It is far too frequently presumed by Americans and scholars of American history that the Founding Fathers, in inciting their revolution with England, knew precisely what they were doing. We have only to consider their painstaking deliberations in the Continental Congress prior to deciding on war with England. Jefferson’s Summary View of the Rights of British America proffers numerous reasons for revolution. So too does his Declaration of Independence. We find those, and other, reasons iterated in the writings, speeches, and even cabals of George Washington, Patrick Henry, Benjamin Franklin, John Hancock, George Wythe, Alexander Hamilton, George Mason, John Adams, Samuel Chase, William Floyd, Richard Henry Lee, Caesar Rodney, and even Thomas Paine.

Just what occurred in the initial sessions of the Continental Congress is unclear, but what is clear is that the representatives agreed that King George and England’s Parliament were to be apprised of the Colonists’ grievances. There was also discussion concerning how the individual colonies, which had hitherto functioned independently, could put up a united front against England to bargain—the problem of confederation. Yet those deliberations—we have no first-hand account of what went on in the Congress—eventually morphed into discussion about whether, or not, to begin a war with Britain, when fighting began early in 1775 with the Battles of Lexington and Concord.

Why was there a revolution?

One answer is that the constant stream of immigrants from Europe, England especially and just prior to the revolution, made inevitable, or at least probable, the revolution. Colonial America was early on a melting pot for the unwanted: prostitutes, urchins, prisoners, the penurious, Scots, Welsh, and Irish, inter alii. The danger of the trip itself was incentive for any of the daring to eschew the risks. Yet over time, the perception for many was that the possible rewards were worth any risks. Writes Sir Thomas Miller to Henry Howard Suffolk, “In this part of the Kingdom transportation to America begins to lose every characteristic of punishment.” Persons with skills were beginning increasingly to begin life anew in the New World. England was beginning to lose some of “the most usefull of [its] people.

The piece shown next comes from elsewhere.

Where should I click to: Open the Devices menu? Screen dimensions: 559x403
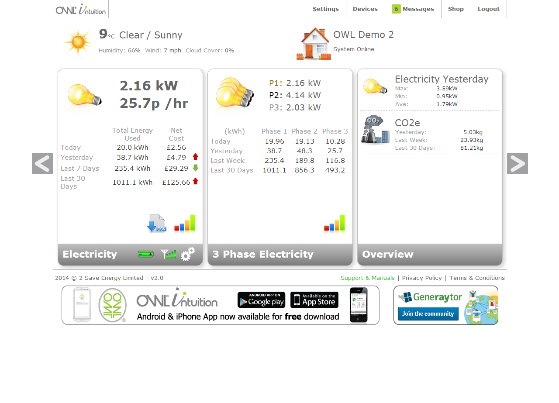tap(365, 9)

With the throng of not merely desperate, but increasingly useful, people to the New World and with its relatively limitless resources, Colonial America would soon rival and then exceed the mother country. The London Chronicle reports in 1773: “Every sensible person must foresee that our fellow subjects in America will, in less than half a century, form a state much more numerous and powerful than their mother-country. At this time, were they inclined to throw off their dependency, it would be very difficult for this kingdom to keep them in subjection.” The author imagines America in 50 years, when their number will have trebled from procreation without consideration of the increase from mass immigration. The argument in gist is in this rhetorical question: Why would a satellite state, which has become much more powerful than its mother country and which is situated a good distance from it, not seek independence from it? Continued dependence would mean advantaging the mother country to the detriment of the much stronger satellite state.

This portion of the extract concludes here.